'Antara Wilis dan Gunung Kelud', Potret Kemanusiaan di Tengah Revolusi
“Dalam perang, musuh bisa saja sahabat, dan sahabat bisa berubah menjadi musuh—semua bergantung pada kepercayaan.”
Oleh Karnita
Pendahuluan
Dalam rangka Perayaan Hari Ulang Tahun (HUT) ke-80 Tentara Nasional Indonesia (TNI), Minggu, 21 September 2025, penulis hadirkan ulasan sebuah buku kumpulan cerpen. Bagaimana wajah revolusi Indonesia jika dilihat bukan dari sudut heroisme besar, melainkan dari kisah-kisah kecil yang menggetarkan hati? Pertanyaan ini seolah menggiring kita memasuki dunia cerita dalam Antara Wilis dan Gunung Kelud karya Toha Mohtar. Sebuah kumpulan cerpen yang tidak hanya menghadirkan dentuman perang, tetapi juga detak hati manusia di tengah kecurigaan, perlawanan, dan secercah kemanusiaan yang bertahan.
Buku ini diterbitkan oleh Djambatan pada 1989, sebuah penerbit yang kerap menghadirkan karya dengan tema kolonialisme, humanisme, dan perjuangan bangsa. Toha Mohtar sendiri dikenal sebagai pengarang yang kuat dengan latar revolusi, lahir dari pengalaman nyata yang ia jalani di Kediri dan sekitarnya. Pengalaman itu menjelma menjadi cerita-cerita yang merekam denyut sejarah, tetapi tetap menghadirkan nuansa rekaan sastra.

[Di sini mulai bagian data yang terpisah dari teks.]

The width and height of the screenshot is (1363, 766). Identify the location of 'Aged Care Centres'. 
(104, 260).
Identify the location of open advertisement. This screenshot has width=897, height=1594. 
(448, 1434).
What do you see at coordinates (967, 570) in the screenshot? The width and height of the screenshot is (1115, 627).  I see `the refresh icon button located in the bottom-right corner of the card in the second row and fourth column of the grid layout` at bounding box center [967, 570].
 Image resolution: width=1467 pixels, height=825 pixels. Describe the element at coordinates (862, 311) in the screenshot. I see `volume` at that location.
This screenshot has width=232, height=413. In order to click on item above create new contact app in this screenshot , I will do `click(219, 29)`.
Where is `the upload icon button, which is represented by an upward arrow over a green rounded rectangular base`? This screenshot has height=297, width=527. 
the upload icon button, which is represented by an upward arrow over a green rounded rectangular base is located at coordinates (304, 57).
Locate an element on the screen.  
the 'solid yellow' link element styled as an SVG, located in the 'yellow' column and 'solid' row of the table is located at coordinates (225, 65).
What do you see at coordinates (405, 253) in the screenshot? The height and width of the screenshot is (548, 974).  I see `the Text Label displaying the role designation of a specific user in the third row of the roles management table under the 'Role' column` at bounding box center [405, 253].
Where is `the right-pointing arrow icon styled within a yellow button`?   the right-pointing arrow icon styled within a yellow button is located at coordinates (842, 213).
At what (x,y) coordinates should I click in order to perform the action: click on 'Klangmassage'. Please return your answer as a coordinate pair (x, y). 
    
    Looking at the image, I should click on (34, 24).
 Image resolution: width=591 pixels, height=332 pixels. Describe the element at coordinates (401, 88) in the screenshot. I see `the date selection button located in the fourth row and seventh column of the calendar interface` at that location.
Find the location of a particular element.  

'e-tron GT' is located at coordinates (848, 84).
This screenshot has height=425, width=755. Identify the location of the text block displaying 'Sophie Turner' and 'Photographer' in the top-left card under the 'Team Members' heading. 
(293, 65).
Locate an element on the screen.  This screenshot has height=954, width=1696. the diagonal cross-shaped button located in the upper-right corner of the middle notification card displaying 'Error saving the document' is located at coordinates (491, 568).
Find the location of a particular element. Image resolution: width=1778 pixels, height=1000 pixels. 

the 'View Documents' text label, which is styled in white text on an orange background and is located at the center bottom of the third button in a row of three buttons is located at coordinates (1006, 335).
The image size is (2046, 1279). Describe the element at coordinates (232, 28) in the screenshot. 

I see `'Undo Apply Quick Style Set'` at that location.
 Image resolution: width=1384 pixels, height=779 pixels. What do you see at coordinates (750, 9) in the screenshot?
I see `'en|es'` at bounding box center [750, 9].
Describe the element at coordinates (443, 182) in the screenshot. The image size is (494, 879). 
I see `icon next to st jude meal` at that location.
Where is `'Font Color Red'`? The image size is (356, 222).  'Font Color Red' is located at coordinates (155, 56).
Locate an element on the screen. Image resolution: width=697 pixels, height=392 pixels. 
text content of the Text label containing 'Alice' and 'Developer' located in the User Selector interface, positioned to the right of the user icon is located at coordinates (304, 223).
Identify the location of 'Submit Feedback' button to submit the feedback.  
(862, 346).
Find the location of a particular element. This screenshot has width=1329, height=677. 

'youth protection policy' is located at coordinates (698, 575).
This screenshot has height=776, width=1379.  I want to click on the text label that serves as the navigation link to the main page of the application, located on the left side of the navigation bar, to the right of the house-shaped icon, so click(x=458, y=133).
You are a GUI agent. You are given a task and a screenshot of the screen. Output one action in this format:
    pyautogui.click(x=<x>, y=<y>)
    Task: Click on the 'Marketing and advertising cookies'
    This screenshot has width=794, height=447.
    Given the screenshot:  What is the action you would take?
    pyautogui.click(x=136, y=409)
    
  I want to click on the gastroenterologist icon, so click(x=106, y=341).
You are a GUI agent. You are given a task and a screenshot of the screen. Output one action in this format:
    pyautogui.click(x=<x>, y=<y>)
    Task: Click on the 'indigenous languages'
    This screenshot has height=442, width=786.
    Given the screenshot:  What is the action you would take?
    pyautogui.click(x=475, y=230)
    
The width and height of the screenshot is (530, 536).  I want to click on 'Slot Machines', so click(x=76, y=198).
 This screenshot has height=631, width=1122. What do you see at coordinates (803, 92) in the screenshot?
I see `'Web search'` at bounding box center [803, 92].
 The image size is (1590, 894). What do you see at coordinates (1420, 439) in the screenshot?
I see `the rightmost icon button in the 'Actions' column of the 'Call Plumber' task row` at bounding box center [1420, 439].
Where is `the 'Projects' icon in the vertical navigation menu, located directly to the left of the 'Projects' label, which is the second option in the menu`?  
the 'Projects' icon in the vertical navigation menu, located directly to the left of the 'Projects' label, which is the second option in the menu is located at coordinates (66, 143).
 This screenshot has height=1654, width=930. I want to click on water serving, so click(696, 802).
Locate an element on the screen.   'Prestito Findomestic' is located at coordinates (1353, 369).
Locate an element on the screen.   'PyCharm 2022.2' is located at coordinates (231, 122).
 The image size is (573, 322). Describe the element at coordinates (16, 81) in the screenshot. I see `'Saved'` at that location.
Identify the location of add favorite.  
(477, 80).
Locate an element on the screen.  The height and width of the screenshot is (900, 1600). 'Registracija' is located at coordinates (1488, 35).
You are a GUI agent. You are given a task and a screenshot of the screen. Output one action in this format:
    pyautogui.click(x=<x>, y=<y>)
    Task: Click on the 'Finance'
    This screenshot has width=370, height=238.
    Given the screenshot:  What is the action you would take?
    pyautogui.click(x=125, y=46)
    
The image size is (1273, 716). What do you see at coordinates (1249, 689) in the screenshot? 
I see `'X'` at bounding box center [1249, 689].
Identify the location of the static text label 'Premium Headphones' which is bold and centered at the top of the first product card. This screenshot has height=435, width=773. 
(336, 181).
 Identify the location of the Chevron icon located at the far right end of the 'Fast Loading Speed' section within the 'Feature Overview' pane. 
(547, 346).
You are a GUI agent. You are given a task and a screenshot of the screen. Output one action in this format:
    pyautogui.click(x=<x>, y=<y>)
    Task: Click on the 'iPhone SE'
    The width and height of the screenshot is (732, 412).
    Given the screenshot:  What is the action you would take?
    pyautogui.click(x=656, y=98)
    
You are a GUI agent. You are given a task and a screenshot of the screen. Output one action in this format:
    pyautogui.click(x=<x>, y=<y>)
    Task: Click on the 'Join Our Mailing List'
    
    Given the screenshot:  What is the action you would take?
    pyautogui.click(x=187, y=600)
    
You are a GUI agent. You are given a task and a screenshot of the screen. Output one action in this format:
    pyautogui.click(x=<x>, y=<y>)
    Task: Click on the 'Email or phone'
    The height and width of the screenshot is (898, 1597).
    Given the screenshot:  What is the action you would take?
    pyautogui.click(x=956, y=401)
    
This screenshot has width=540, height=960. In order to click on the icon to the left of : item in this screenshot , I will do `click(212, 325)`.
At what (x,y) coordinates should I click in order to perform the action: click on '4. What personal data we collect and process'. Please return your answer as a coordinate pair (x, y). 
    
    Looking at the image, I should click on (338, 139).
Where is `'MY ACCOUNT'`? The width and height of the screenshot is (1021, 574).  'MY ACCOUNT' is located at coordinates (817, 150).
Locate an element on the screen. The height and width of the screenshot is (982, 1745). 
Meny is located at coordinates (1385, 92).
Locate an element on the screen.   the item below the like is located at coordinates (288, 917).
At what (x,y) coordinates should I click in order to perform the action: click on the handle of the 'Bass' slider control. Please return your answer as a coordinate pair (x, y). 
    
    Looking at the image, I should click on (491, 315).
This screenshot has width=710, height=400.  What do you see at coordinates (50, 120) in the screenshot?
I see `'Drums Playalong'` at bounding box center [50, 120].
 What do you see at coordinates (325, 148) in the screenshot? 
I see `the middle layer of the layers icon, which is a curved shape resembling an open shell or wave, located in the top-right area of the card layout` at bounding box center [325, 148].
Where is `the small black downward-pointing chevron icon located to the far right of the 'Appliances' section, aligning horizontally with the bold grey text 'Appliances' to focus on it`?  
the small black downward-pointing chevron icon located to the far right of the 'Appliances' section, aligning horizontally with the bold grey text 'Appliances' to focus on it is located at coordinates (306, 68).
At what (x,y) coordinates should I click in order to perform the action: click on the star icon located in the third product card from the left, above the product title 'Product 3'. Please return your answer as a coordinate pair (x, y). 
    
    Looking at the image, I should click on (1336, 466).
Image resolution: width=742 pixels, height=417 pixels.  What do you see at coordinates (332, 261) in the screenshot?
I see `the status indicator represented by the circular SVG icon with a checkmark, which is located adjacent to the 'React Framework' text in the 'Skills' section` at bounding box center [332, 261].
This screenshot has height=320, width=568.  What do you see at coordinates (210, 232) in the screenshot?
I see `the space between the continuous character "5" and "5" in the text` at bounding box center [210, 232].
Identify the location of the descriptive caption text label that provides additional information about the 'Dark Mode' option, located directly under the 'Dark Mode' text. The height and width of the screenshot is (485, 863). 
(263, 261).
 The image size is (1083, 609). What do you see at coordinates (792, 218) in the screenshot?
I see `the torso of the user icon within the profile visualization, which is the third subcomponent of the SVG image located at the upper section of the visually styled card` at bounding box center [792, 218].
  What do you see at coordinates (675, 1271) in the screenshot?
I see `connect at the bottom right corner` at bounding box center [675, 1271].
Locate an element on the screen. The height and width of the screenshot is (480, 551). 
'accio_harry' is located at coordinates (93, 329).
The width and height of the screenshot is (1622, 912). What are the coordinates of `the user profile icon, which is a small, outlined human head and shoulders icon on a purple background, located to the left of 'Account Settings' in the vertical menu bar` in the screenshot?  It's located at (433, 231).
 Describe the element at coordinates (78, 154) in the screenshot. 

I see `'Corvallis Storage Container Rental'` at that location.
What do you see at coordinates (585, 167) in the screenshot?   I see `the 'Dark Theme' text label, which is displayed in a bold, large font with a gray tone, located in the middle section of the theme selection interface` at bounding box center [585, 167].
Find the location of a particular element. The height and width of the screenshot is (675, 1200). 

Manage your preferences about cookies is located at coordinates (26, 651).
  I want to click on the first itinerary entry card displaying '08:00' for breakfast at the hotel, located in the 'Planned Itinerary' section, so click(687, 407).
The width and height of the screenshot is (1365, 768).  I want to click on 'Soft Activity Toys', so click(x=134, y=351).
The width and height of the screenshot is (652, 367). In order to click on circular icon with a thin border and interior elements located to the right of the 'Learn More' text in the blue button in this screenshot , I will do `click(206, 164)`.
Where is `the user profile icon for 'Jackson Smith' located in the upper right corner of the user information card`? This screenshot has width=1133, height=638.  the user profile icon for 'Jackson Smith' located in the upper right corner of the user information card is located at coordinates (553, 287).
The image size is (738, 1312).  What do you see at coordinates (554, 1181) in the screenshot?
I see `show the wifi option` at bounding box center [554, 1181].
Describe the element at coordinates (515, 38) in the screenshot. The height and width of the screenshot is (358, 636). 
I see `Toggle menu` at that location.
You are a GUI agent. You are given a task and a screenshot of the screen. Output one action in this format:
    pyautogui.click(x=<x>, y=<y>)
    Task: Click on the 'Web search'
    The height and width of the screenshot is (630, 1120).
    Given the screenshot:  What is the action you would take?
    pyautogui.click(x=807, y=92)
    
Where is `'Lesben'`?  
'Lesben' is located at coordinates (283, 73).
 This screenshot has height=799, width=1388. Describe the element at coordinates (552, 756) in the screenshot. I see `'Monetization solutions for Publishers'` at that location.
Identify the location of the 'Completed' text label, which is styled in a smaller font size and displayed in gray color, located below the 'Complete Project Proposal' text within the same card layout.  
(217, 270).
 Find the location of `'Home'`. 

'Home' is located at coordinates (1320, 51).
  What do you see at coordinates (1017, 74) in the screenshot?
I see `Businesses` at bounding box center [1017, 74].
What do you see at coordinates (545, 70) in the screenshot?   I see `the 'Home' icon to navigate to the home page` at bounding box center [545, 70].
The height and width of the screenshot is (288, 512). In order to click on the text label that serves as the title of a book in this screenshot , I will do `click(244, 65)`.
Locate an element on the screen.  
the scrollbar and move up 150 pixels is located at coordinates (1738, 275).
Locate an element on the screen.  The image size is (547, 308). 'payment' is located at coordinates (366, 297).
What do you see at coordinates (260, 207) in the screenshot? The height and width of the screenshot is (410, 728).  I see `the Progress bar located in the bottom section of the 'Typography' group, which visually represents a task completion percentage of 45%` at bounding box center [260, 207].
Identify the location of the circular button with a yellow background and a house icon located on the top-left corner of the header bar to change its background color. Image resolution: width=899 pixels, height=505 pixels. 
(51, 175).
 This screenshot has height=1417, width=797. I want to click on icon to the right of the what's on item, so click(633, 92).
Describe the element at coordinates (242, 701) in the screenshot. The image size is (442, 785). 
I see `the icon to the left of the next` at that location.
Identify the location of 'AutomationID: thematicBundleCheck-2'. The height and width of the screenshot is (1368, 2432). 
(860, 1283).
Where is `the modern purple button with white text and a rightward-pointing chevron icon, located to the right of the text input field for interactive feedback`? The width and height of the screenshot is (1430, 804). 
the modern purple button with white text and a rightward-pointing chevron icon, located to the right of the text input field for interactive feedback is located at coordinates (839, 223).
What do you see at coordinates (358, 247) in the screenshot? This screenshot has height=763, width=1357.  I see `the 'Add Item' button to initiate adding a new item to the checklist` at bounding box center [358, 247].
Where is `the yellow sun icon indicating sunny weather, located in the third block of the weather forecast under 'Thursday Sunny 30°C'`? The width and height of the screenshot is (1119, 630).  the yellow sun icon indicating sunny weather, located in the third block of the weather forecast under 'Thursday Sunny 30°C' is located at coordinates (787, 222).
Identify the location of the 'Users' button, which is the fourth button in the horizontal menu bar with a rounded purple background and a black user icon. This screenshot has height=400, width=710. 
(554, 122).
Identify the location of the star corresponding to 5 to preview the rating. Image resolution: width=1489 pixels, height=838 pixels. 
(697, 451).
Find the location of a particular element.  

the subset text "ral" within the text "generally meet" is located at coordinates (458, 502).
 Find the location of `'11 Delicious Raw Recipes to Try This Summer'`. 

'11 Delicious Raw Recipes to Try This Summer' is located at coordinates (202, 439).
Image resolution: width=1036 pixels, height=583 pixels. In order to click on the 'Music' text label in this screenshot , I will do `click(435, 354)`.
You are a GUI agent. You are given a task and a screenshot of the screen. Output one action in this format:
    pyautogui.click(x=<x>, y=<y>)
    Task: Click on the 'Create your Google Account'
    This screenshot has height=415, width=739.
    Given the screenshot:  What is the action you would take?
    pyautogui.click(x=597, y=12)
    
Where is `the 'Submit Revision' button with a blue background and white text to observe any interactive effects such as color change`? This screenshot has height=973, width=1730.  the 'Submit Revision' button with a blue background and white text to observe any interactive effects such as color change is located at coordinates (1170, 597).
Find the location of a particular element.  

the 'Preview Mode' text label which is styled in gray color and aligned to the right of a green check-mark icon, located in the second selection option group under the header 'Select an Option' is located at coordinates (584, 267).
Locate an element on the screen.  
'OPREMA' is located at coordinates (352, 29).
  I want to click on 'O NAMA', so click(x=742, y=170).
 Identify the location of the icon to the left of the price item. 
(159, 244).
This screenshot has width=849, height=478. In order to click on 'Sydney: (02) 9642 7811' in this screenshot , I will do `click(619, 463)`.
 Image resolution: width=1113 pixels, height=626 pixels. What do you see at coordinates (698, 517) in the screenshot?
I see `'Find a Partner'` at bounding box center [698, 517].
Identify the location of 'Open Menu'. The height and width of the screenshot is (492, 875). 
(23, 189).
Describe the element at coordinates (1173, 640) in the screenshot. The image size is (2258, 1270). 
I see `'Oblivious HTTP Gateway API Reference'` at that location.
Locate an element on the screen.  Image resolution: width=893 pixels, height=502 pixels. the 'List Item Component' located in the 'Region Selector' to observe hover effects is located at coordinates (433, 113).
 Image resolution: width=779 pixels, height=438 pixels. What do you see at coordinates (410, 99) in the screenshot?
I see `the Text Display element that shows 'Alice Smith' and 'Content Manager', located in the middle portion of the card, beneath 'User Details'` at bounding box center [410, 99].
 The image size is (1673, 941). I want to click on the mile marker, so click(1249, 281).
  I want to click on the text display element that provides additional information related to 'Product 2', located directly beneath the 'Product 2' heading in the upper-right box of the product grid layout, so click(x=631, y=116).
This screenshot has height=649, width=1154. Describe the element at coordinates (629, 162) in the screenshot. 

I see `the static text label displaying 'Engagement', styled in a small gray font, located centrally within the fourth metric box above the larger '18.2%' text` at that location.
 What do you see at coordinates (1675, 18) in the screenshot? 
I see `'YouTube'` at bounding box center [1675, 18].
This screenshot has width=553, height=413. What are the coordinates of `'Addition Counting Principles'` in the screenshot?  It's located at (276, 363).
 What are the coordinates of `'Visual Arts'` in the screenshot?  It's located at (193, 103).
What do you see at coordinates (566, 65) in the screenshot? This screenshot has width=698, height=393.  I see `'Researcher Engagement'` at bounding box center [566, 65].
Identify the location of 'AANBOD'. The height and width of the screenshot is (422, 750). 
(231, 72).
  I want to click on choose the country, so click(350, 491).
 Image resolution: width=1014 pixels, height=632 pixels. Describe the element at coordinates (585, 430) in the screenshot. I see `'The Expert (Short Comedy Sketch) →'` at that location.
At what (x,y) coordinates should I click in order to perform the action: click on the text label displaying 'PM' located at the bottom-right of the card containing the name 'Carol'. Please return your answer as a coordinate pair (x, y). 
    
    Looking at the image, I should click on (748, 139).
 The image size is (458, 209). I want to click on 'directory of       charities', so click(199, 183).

Ketertarikan membaca karya ini semakin relevan hari ini, ketika bangsa sedang berupaya memperkuat identitas kebangsaan sekaligus merawat nilai kemanusiaan. Di tengah wacana politik yang sering biner—kawan atau lawan, merah atau putih—cerita Toha Mohtar memberi ruang refleksi: bahwa musuh pun bisa punya wajah manusiawi, dan perang tak selamanya hitam-putih.
Sinopsis
Cerpen pertama, “Meneer Charlie Boon”, menampilkan kisah seorang Belanda bernama Boon yang datang ke Indonesia pada 1948. Ia bertemu Mas Har dan para pejuang muda seperti Ahmad, Irkam, dan Seno. Boon berniat melaporkan kondisi Indonesia ke KTN dengan perspektif yang adil, namun ia selalu diselimuti kecurigaan. Meski Mas Har percaya padanya, keraguan tetap menghantui para pejuang.
Cerpen kedua, “Sersan Wolters”, berkisah tentang Wolters, seorang serdadu Belanda yang berhati baik. Ia menolong penduduk sipil dengan mengantarkan obat, meski harus menembus lorong-lorong gerilyawan. Tragisnya, niat baik itu justru berujung kematian karena ia ditembak gerilyawan yang tak tahu perbuatannya. Ironi muncul ketika penduduk mengetahui Wolters adalah orang yang pernah menyelamatkan mereka.